Then against Preston last week United dropped off again after going two up and almost threw away the victory.

But we aren't playing League One teams anymore; even the teams near the bottom, such as Birmingham and Preston, are capable of playing good football, even if the results don't always go their way.

The results won't always go United's way either; we're currently fourth, but only three points in front of 14th, so there will continue to be movement up and down until the division settles down.

Fans getting worked up about United not dominating for 90 minutes or criticising Chris Wilder for changing the formation are quick to forget what we were watching three seasons ago.

When Nigel Adkins was manager we were lucky to get seven minutes of good football, not 70 like we did against Preston.

There are also some uninformed complaints about Wilder's signings, but David McGoldrick has been great, showing that you can get something for nothing in the Championship.

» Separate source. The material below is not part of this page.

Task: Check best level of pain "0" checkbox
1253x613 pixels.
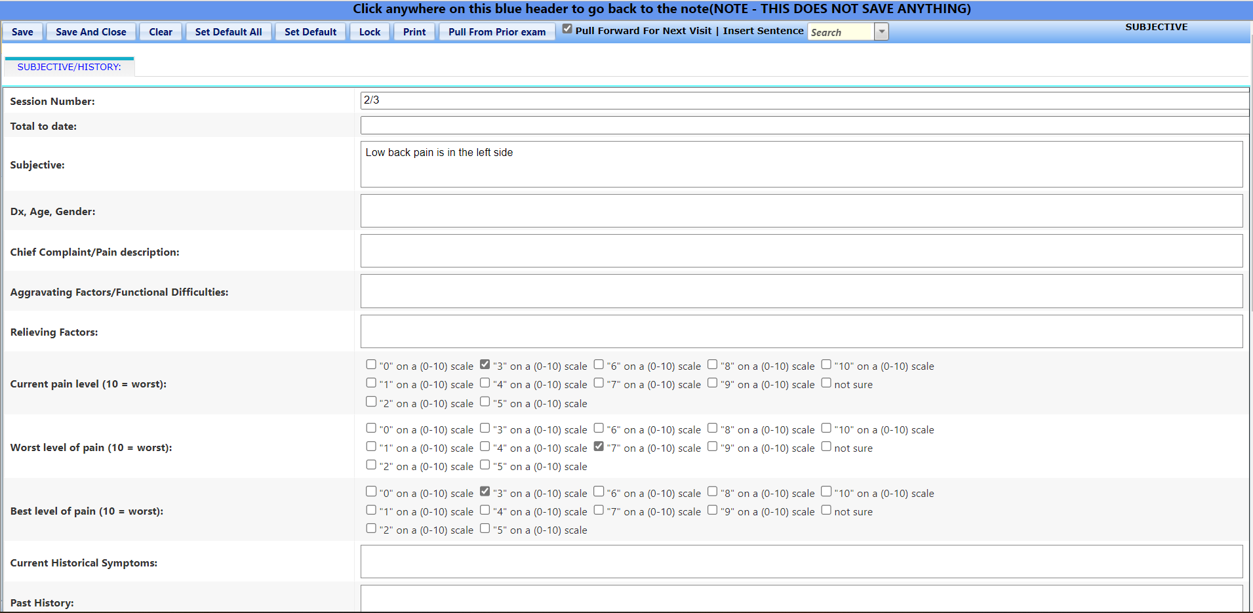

John Egan is getting more confident with every game but whether he's worth what we paid for him is open to debate.

Dean Henderson has been brilliant as well, but he has to maintain those standards to keep Simon Moore out.

So too Oliver Norwood (apart from against Birmingham), who is a step up from Lee Evans, and with Paul Coutts on his way back he too has to keep up his good form.

Ben Woodburn has shown good touches but hasn't had many opportunities, and with Marvin Johnson and Conor Washington it's really too early to judge.

What it adds up to is that Wilder is incrementally improving the squad and is doing so without a large net spend.

He made a profit on Evans and Ryan Leonard, and says he still has some of the David Brooks money to spend.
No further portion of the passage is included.